On one side: Claude Opus 4.6, Anthropic’s most powerful model ever, presented as the new global benchmark leader—ahead of Gemini 3 Pro and GPT-5.2 in multiple evaluations.

On the other: GPT-5.3 Codex, OpenAI’s developer-focused response, released quietly but deliberately, ahead of what appears to be an imminent GPT-5.3 rollout for ChatGPT users.

Both companies describe their models as the most capable AI systems ever built for real-world coding and professional tasks. OpenAI even revealed a symbolic milestone: parts of GPT-5.3 Codex were optimized using earlier versions of the model itself—a form of AI-assisted self-improvement.

Claude Opus 4.6: Anthropic Pushes AI Into the Office

Many expected Anthropic to unveil a new Sonnet model. Instead, the company opened hostilities with its flagship.

Claude Opus 4.6 introduces what Anthropic calls “Adaptive Thinking”—a system that dynamically adjusts reasoning depth (and cost) depending on task complexity. The goal is clear: deeper reasoning for hard problems, faster answers for simple ones.

Technically, Opus 4.6 sets a new bar with a 1-million-token context window, allowing it to process entire databases, long reports, or multi-book projects without losing coherence.

Anthropic’s benchmarks show major gains across practical tasks:

SWE-Bench Verified (real-world bug fixing): 80.8%
OSWorld (computer control with mouse & keyboard): 72.7%
Humanity’s Last Exam (reasoning without tools): 40%, leading its category

Anthropic’s system card is unambiguous: according to its own evaluations, Claude Opus 4.6 is now the strongest general-purpose AI model on the market.

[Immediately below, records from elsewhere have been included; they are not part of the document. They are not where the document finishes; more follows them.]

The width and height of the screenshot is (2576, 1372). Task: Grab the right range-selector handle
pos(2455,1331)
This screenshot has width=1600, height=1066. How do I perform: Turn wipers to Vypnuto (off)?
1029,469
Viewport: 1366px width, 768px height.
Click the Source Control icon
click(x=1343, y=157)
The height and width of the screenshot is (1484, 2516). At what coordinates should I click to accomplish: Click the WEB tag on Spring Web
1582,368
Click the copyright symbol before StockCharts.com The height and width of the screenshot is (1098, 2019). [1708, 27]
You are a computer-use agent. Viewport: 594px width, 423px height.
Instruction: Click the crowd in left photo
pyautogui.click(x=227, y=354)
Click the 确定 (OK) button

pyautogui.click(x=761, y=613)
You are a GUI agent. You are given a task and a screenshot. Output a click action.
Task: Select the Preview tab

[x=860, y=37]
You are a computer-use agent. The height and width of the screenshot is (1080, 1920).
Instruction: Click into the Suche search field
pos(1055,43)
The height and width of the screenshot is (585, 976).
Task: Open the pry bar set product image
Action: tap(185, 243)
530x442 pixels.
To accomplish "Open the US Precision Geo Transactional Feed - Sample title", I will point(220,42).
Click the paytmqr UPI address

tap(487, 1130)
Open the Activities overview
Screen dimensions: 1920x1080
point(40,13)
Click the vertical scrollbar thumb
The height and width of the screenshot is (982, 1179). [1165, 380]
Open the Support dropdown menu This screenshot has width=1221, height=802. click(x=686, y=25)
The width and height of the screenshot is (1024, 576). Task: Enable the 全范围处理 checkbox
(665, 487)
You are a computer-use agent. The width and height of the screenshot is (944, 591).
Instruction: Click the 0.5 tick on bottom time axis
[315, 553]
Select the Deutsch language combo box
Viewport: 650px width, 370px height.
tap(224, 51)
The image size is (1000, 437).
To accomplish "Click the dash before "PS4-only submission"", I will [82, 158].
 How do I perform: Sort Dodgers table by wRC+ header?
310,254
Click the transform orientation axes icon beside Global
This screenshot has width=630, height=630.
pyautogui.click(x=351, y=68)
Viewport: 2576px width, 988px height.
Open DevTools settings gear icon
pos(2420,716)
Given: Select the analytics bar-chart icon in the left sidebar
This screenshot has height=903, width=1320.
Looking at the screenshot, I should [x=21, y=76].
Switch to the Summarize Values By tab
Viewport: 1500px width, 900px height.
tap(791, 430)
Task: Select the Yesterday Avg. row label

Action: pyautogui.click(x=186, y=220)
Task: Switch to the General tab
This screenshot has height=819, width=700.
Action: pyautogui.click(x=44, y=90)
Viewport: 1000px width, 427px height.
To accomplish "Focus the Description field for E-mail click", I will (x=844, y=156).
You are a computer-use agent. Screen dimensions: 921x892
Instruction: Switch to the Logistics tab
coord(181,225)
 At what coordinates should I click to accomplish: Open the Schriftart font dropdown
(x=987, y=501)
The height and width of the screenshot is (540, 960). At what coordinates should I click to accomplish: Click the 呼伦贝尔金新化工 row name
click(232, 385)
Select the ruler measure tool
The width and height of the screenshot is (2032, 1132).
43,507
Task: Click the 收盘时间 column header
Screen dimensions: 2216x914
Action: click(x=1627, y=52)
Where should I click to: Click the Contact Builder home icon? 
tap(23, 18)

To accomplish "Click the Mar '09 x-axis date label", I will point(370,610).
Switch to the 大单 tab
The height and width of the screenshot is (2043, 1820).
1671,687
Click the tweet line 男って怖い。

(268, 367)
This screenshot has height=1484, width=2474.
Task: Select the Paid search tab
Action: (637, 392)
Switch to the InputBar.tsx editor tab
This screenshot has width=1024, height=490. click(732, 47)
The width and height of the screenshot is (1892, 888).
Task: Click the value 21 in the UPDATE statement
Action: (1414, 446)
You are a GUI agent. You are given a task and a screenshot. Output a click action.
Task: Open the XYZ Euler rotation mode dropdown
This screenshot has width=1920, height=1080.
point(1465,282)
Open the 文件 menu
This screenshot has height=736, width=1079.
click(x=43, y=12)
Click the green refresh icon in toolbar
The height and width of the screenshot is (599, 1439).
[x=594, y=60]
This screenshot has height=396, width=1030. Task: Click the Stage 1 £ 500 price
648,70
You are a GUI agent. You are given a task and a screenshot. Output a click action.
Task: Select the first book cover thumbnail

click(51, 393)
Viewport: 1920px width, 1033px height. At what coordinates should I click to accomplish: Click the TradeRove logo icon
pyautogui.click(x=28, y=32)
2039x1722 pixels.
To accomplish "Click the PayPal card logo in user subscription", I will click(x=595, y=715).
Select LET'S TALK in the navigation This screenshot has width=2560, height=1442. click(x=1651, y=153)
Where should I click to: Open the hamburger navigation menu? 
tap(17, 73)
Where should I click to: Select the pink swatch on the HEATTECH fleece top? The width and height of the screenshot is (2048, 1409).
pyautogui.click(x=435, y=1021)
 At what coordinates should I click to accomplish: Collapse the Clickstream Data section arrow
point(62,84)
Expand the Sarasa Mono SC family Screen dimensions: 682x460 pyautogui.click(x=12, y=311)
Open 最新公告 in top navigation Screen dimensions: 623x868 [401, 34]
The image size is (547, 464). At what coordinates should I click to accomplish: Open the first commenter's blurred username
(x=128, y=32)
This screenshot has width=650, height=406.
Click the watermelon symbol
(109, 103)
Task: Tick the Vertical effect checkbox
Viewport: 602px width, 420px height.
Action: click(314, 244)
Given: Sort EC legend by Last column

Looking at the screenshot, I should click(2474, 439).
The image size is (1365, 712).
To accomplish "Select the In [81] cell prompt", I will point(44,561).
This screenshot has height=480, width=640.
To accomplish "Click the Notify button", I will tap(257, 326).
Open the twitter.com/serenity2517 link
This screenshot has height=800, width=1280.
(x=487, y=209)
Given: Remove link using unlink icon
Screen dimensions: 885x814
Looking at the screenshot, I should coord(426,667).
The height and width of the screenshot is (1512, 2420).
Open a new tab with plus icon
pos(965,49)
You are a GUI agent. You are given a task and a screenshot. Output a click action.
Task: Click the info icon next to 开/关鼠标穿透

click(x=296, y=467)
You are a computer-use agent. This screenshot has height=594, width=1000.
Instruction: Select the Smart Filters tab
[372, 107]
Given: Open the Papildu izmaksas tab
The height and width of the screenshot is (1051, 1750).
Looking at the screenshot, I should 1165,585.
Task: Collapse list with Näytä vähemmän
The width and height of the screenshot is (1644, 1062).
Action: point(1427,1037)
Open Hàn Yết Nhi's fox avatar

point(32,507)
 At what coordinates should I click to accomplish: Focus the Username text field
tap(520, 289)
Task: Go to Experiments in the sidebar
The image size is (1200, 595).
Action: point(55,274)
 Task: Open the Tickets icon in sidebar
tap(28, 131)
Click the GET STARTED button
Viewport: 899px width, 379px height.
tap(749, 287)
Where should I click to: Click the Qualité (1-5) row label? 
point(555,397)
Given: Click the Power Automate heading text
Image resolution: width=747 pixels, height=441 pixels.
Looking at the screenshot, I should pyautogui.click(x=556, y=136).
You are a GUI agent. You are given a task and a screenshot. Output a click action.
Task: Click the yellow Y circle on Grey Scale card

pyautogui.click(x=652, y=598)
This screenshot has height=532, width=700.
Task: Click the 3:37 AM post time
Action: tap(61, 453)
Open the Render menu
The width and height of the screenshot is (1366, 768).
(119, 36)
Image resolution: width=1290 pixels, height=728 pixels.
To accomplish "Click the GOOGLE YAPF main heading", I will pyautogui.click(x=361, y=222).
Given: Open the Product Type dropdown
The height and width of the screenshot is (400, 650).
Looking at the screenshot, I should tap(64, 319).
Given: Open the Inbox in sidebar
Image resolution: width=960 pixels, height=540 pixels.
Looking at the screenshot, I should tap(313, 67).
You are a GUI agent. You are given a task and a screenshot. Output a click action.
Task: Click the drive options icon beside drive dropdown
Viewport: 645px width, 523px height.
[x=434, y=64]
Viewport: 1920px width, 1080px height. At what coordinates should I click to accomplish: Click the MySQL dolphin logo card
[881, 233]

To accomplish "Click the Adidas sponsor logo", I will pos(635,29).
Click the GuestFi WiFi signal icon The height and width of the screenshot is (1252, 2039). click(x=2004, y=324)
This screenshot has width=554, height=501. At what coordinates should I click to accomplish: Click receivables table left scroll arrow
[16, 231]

Beyond raw performance, Anthropic also introduced Agent Teams for Claude Code—multiple Opus instances collaborating on the same project (coding, testing, documenting in parallel).

The ambition clearly extends beyond developers. Anthropic’s recent Super Bowl ad campaign signals a push toward mainstream users—and a direct challenge to both Google and OpenAI.

GPT-5.3 Codex: OpenAI Fires Back—Fast

OpenAI’s response came almost immediately.

Just 20 minutes after Claude Opus 4.6 went live, OpenAI announced GPT-5.3 Codex, a specialized model designed for developers and integrated into Codex tools and APIs. For now, ChatGPT users remain on GPT-5.2—but OpenAI has strongly hinted that GPT-5.3 for the general public is close.

OpenAI claims several key advances:

Speed: GPT-5.3 Codex is 25% faster than its predecessor.
Self-improvement loop: Early versions of GPT-5.3 were used to debug and optimize later versions—shortening development cycles.
Stronger agentic performance, particularly in long-running coding tasks.

Early benchmark comparisons show a more nuanced picture than headline dominance:

Benchmark	GPT-5.3 Codex	Claude Opus 4.6
Terminal-Bench 2.0	77.3%	65.4%
OSWorld (PC)	64.7% (verified)	72.7%
SWE-Bench	56.8% (Pro)	80.8% (Verified)

The message is clear: OpenAI is targeting developers tempted by Claude Code, just as Anthropic begins courting everyday ChatGPT users.

A Turning Point for the Industry

This near-simultaneous release marks a deeper shift in how AI is evaluated.

The debate is no longer about who answers questions best. It’s about who can run complex workflows, coordinate multiple agents, and sustain long-term reasoning across real professional tasks.

February is shaping up to be explosive. New moves are expected from xAI, DeepSeek, and Google, and few doubt that both Anthropic and OpenAI are holding additional updates in reserve.

One thing is certain: The AI race is no longer about incremental upgrades. It’s about who controls the next generation of autonomous, working AI systems.